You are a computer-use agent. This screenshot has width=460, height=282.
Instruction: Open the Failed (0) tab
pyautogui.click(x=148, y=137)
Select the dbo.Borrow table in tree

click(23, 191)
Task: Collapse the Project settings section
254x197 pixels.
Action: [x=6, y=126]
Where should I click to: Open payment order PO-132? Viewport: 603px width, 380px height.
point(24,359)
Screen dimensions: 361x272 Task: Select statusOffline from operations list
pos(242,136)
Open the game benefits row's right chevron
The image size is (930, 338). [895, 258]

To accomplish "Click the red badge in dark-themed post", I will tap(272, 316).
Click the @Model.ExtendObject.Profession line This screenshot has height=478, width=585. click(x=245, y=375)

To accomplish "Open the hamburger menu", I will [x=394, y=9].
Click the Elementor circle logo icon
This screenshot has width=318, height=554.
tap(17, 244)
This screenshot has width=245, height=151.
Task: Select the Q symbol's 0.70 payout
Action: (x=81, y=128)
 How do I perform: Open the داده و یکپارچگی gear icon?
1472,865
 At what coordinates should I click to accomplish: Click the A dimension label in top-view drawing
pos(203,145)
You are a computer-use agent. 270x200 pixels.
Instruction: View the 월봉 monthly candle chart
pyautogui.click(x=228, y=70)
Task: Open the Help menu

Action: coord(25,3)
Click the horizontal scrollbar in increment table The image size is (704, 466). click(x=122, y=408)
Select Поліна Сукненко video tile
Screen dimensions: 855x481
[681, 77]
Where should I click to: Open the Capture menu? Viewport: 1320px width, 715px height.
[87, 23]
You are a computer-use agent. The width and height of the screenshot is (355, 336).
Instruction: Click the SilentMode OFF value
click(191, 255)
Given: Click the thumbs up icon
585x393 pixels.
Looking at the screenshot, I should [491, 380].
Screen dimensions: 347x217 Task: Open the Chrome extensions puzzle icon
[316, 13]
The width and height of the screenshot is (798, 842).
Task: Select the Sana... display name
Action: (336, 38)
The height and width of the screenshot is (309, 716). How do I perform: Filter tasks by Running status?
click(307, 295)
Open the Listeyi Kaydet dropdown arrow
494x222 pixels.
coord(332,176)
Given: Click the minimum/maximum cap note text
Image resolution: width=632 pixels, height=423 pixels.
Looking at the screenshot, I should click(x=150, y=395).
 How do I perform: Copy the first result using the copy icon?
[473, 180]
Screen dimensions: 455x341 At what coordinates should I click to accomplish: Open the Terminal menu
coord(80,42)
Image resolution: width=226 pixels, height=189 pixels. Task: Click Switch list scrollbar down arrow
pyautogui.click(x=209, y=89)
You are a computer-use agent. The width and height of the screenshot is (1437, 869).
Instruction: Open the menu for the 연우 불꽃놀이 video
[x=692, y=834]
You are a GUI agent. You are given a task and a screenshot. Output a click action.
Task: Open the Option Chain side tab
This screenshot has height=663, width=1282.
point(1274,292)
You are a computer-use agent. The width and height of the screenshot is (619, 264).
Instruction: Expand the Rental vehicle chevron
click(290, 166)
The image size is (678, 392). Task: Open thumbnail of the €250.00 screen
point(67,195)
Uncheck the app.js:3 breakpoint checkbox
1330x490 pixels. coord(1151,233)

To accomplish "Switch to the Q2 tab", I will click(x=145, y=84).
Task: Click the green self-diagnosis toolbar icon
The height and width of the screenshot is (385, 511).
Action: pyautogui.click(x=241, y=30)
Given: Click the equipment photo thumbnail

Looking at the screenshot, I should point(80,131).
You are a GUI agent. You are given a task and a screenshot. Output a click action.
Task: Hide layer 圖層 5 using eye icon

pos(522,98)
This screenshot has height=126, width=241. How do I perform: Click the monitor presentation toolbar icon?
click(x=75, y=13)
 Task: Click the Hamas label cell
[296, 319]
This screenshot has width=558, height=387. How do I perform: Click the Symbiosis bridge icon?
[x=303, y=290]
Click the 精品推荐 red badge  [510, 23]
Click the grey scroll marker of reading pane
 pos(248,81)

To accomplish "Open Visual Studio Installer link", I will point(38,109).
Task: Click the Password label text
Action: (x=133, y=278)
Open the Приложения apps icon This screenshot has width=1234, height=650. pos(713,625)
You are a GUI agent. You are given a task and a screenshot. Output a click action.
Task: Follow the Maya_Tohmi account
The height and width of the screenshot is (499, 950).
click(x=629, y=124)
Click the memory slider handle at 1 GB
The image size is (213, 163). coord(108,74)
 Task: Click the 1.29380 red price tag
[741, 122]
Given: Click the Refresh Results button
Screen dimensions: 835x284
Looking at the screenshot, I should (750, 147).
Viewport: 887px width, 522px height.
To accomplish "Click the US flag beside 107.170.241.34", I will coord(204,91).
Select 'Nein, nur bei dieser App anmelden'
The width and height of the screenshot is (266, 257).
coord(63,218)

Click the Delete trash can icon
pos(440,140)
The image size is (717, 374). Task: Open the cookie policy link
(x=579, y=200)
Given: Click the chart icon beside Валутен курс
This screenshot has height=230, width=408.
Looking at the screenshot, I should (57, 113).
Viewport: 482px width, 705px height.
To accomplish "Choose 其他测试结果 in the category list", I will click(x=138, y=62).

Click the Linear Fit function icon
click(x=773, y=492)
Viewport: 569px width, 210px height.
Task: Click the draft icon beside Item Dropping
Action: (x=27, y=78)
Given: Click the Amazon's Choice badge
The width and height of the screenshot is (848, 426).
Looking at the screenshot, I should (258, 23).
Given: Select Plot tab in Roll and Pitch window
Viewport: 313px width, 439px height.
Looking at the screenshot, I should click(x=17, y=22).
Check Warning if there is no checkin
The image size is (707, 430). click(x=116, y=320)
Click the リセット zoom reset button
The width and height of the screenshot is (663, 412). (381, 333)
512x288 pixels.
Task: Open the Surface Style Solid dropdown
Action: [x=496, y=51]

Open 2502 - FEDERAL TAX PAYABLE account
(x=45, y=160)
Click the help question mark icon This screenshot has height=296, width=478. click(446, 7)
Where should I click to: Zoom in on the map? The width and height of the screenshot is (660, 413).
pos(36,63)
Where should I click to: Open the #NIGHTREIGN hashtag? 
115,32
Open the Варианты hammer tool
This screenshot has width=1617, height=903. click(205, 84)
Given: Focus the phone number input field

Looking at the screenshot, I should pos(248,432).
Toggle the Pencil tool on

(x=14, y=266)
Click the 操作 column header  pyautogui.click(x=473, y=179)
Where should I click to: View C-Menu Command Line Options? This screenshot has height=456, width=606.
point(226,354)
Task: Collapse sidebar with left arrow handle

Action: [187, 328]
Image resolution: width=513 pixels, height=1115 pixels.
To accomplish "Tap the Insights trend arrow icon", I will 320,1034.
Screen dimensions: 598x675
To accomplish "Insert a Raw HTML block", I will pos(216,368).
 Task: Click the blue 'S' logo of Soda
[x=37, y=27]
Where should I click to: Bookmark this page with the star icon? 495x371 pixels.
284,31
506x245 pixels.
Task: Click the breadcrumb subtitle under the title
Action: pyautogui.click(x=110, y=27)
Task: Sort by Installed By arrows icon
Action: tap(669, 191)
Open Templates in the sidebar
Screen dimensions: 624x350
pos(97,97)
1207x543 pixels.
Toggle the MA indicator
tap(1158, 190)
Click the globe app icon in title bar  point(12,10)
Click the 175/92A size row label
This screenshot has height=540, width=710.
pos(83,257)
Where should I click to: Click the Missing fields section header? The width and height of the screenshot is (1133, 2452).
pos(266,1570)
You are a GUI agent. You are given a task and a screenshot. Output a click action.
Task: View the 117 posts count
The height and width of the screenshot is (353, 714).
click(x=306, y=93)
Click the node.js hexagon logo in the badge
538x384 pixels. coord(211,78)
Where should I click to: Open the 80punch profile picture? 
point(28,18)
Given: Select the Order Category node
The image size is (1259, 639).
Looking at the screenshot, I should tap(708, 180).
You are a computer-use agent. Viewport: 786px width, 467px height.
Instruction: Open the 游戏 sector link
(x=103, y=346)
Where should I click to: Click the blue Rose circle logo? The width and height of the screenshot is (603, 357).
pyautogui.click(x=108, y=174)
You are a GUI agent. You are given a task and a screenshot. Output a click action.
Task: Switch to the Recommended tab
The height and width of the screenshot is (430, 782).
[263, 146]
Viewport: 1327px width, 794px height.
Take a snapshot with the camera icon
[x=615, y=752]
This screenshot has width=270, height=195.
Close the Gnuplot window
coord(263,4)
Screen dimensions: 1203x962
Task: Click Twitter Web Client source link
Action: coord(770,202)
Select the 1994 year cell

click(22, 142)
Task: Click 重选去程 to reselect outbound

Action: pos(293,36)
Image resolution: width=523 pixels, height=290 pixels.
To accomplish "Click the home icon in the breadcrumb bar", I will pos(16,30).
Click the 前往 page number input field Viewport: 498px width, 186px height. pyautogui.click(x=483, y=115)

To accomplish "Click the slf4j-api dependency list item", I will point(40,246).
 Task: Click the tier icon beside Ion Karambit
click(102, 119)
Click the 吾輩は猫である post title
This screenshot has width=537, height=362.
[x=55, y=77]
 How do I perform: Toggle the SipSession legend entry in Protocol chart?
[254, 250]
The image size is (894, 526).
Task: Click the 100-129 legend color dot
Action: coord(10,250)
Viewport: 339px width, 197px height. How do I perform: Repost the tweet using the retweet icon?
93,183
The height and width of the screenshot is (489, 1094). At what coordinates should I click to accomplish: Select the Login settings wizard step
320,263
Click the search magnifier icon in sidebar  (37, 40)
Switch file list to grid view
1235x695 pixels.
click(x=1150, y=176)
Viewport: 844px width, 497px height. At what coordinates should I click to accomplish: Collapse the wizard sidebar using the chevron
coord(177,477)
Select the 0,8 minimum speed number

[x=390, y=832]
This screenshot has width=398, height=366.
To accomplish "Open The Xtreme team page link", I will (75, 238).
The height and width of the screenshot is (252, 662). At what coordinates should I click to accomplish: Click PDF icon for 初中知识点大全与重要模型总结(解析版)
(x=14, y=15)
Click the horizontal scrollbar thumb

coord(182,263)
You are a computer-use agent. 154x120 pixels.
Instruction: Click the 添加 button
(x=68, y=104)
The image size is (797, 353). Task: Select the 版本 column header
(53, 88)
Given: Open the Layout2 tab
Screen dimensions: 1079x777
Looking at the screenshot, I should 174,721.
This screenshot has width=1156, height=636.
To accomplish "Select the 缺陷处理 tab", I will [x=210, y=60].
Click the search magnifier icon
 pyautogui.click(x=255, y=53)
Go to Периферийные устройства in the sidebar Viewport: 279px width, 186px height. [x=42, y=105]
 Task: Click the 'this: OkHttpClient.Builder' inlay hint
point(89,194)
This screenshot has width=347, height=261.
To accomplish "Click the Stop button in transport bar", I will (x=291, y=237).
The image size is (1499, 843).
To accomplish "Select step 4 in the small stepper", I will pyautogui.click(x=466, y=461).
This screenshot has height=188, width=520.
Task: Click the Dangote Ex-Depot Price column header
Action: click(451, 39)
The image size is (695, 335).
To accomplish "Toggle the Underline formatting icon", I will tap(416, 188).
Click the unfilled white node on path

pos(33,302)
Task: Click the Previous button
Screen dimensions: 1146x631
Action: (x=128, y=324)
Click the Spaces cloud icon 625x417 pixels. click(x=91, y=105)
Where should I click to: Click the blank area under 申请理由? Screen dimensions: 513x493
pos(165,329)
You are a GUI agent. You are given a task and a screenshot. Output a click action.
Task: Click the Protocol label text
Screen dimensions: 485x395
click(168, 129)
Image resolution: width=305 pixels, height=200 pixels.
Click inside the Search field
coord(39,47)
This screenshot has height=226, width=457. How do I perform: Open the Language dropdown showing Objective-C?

····················

■ **Task to complete**:
Please transcribe the data above without changes, from its first line to its "Select Поліна Сукненко video tile" line, and leave out anything past that.

■ **Exercise solution**:
You are a computer-use agent. This screenshot has width=460, height=282.
Instruction: Open the Failed (0) tab
pyautogui.click(x=148, y=137)
Select the dbo.Borrow table in tree

click(23, 191)
Task: Collapse the Project settings section
254x197 pixels.
Action: [x=6, y=126]
Where should I click to: Open payment order PO-132? Viewport: 603px width, 380px height.
point(24,359)
Screen dimensions: 361x272 Task: Select statusOffline from operations list
pos(242,136)
Open the game benefits row's right chevron
The image size is (930, 338). [895, 258]

To accomplish "Click the red badge in dark-themed post", I will tap(272, 316).
Click the @Model.ExtendObject.Profession line This screenshot has height=478, width=585. click(x=245, y=375)

To accomplish "Open the hamburger menu", I will [x=394, y=9].
Click the Elementor circle logo icon
This screenshot has width=318, height=554.
tap(17, 244)
This screenshot has width=245, height=151.
Task: Select the Q symbol's 0.70 payout
Action: (x=81, y=128)
 How do I perform: Open the داده و یکپارچگی gear icon?
1472,865
 At what coordinates should I click to accomplish: Click the A dimension label in top-view drawing
pos(203,145)
You are a computer-use agent. 270x200 pixels.
Instruction: View the 월봉 monthly candle chart
pyautogui.click(x=228, y=70)
Task: Open the Help menu

Action: coord(25,3)
Click the horizontal scrollbar in increment table The image size is (704, 466). click(x=122, y=408)
Select Поліна Сукненко video tile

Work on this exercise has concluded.